Friday, November 22, 2019

Intravenous Thrombolysis Administration 3–4.5 h After Acute Ischemic Stroke: A Retrospective, Multicenter Study

Did the patients say they were 100% recovered?  I don't trust raters and the Rankin scale. What are you doing about the 66% of patients that did not get (mRS) 0–1? I'd say a 66% failure rate is failure.

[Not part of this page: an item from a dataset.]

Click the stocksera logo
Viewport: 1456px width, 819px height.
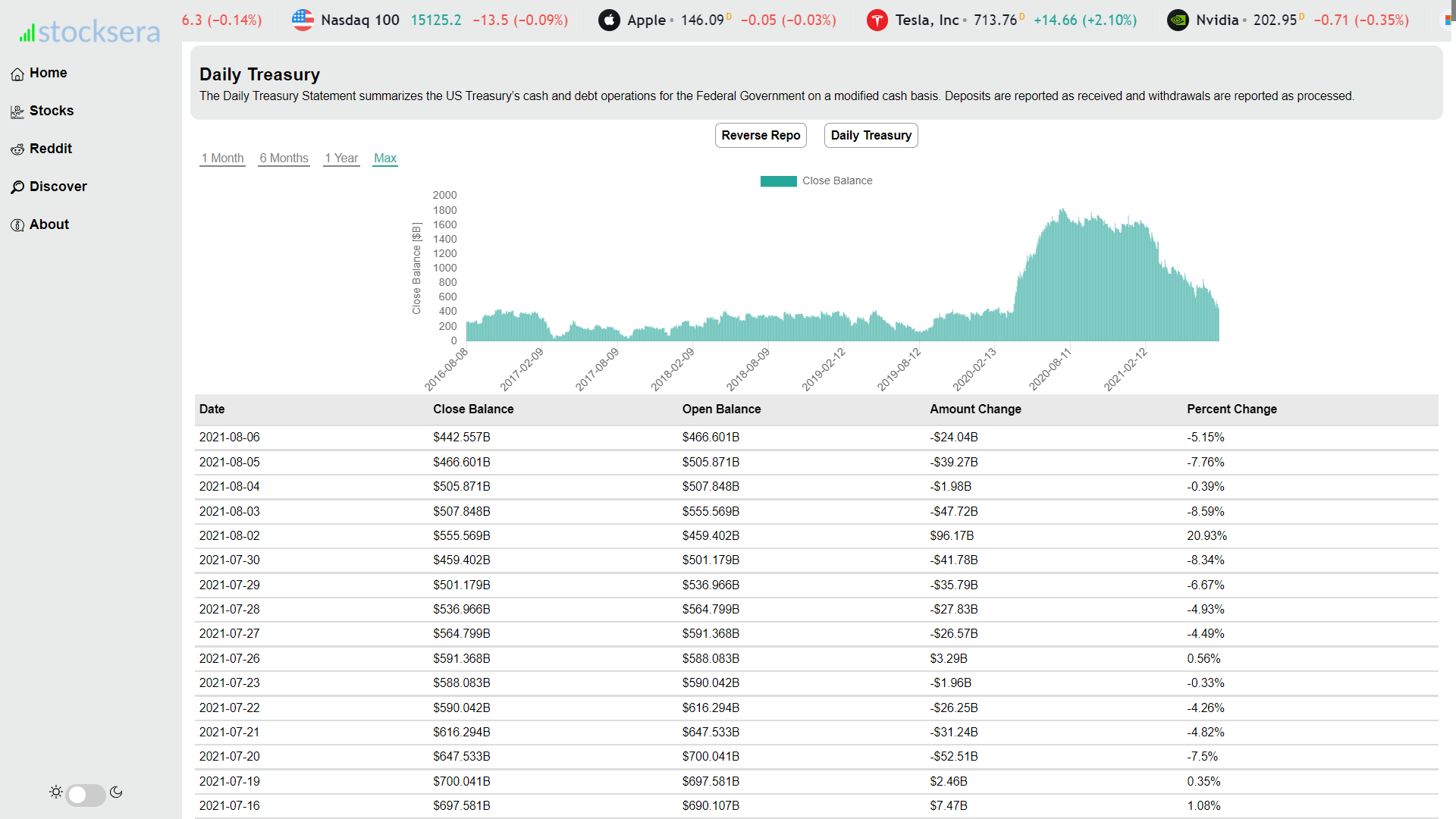(89, 32)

Intravenous Thrombolysis Administration 3–4.5 h After Acute Ischemic Stroke: A Retrospective, Multicenter Study

Yu-Wei Chen1,2, Sheng-Feng Sung3, Chih-Hung Chen4, Sung-Chun Tang2, Li-Kai Tsai2, Huey-Juan Lin5, Hung-Yu Huang6, Helen L. Po7, Yu Sun8, Po-Lin Chen9, Lung Chan10,11,12, Cheng-Yu Wei13, Jiunn-Tay Lee14, Cheng-Yang Hsieh15, Yung-Yang Lin16, Shoou-Jeng Yeh17, Li-Ming Lien12,18* and Jiann-Shing Jeng2
  • 1Department of Neurology, Landseed International Hospital, Taoyuan, Taiwan
  • 2Stroke Center and Department of Neurology, National Taiwan University Hospital, Taipei, Taiwan
  • 3Division of Neurology, Department of Internal Medicine, Ditmanson Medical Foundation Chiayi Christian Hospital, Chiayi, Taiwan
  • 4Department of Neurology, National Cheng Kung University Hospital, Tainan, Taiwan
  • 5Department of Neurology, Chi Mei Medical Center, Tainan, Taiwan
  • 6Department of Neurology, China Medical University Hospital, Taichung, Taiwan
  • 7Department of Neurology, Mackay Memorial Hospital, Taipei, Taiwan
  • 8Department of Neurology, En Chu Kong Hospital, New Taipei City, Taiwan
  • 9Department of Neurology, Taichung Veterans General Hospital, Taichung, Taiwan
  • 10Department of Neurology and Stroke Center, Taipei Medical University–Shuang Ho Hospital, New Taipei City, Taiwan
  • 11Taipei Neuroscience Institute, Taipei Medical University, New Taipei City, Taiwan
  • 12Department of Neurology, School of Medicine, College of Medicine, Taipei Medical University, Taipei, Taiwan
  • 13Department of Neurology, Chang Bing Show Chwan Memorial Hospital, Changhwa, Taiwan
  • 14Department of Neurology, Tri Service General Hospital, Taipei, Taiwan
  • 15Department of Neurology, Tainan Sin Lau Hospital, Tainan, Taiwan
  • 16Department of Neurology and Department of Critical Care Medicine, Taipei Veterans General Hospital, Taipei, Taiwan
  • 17Department of Neurology, Cheng Ching General Hospital, Taichung, Taiwan
  • 18Department of Neurology, Shin Kong WHS Memorial Hospital, Taipei, Taiwan
Background and Objectives: Intravenous recombinant tissue plasminogen activator (rt-PA) has been approved for acute ischemic stroke (AIS) within 3 h after onset and the treatment was then extended to 4.5 h. However, the Food and Drug Administration did not approve the indication in the expanded time window. This retrospective, matched cohort study aims to investigate the effectiveness and safety of rt-PA in AIS at 3–4.5 h after onset.
Materials and Methods: The treatment group included AIS patients receiving rt-PA at 3–4.5 h after onset, otherwise complying with the regulation, in the stroke registries in 16 hospitals between 2008 and 2017. The control group included age- and sex-matched patients not receiving intravenous thrombolysis from the same registries, excluding those with contraindications. The primary outcome was modified Rankin Scale (mRS) 0–1 at day 90. The safety outcomes were any intracerebral hemorrhage (ICH), early neurological deterioration and 3-month mortality.
Results: Each group had 374 patients. There were 34.0% of patients with 3-month mRS 0-1 in the treatment group vs. 22.7% in the control group with an odds ratio of 1.75 (95% confidence intervals, 1.27 to 2.42, P = 0.001). There was no difference in symptomatic ICH, early neurological deterioration and 3-month mortality rates between two groups. The 3-month mRS and symptomatic ICH did not differ significantly in patients receiving standard dose or low dose of rt-PA.
Conclusions: Our results support the prescription of rt-PA in AIS patients 3–4.5 h after onset as an effective and tolerable treatment in their functional recovery.